I paused for a minute to absorb the information before responding.
— So she was abused?
— I don’t think so. I don’t want to think about it.
— You turn here on Pleasant.
The whole car jolted.
— But you don’t know for sure, right?
— Well, during one of the family dinners, he burst in the door with a knife, screaming about how we ‘all owed him.’ He made a beeline for Dad, who was old at that point—in his sixties—and couldn’t move fast enough out of the way. Dad had to be taken to the E.R. I don’t really want to talk about it—brings back bad memories.

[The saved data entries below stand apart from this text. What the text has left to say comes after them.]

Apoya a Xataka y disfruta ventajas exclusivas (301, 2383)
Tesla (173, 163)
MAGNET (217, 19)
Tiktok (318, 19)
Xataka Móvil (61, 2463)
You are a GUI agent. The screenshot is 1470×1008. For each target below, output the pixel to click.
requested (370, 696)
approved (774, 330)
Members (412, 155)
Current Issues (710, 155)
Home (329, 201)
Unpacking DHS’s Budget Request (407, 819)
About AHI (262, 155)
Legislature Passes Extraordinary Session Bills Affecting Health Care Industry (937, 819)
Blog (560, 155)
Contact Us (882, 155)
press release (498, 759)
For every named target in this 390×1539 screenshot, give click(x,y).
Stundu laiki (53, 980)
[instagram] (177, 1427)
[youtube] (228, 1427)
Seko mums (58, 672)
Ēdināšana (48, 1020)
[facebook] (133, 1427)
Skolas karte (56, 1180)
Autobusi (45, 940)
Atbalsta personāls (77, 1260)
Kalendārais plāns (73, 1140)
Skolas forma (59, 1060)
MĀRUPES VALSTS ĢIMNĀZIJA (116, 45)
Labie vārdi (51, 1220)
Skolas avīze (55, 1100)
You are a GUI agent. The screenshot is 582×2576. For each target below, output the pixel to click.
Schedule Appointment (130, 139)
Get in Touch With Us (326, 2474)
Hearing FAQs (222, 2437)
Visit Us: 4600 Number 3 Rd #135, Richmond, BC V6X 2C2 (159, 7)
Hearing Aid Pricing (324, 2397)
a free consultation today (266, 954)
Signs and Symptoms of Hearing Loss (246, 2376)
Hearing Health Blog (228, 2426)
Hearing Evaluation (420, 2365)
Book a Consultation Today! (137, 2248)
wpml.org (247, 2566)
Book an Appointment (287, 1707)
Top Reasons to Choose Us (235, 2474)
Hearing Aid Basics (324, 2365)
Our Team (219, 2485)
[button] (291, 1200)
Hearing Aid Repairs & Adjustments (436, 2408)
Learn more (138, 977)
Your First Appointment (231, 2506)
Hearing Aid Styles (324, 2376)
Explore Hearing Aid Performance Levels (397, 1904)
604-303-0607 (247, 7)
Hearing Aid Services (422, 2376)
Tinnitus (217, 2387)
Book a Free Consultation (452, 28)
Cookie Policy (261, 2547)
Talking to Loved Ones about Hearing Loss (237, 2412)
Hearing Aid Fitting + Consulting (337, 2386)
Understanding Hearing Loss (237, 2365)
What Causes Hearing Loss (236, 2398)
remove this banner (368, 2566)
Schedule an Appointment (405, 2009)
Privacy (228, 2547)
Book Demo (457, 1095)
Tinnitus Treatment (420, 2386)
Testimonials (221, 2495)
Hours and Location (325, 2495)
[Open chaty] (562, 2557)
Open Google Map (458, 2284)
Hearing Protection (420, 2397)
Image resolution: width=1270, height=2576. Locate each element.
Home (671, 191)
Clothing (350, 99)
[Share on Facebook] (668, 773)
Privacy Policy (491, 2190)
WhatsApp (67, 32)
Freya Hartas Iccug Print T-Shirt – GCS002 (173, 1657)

My younger sister was in the car, too:
— Before I was born I was getting my Love Degree in Heaven I was the cutest little thing lemme tell you I would go to my house and sit back and relaaaaax all day and I could see you from there Aloysius
— I’m glad we could meet the kids tonight, though. I feel bad, but I admit I know almost nothing about my own sister’s children. We should’ve caught up with them.
— But we can just ask next time. Or call.
— They can’t afford phones.
— Does he not work?
— He’s in a halfway home, and she can’t function on her own.
The car jolted again.
and as we turned down our long lonely barren winding alley as the car finally slowed to a halt i opened the car door and stepped outside gave my thoughts and gaze to the allencompassing cerulean sky specked with the long dying wispy orange grasps of the imploding celestial being through the newlyjoltedopened perspective viewed all this with a rather more critical lens than previously and i basked both in my upbringing and fate’s immutability.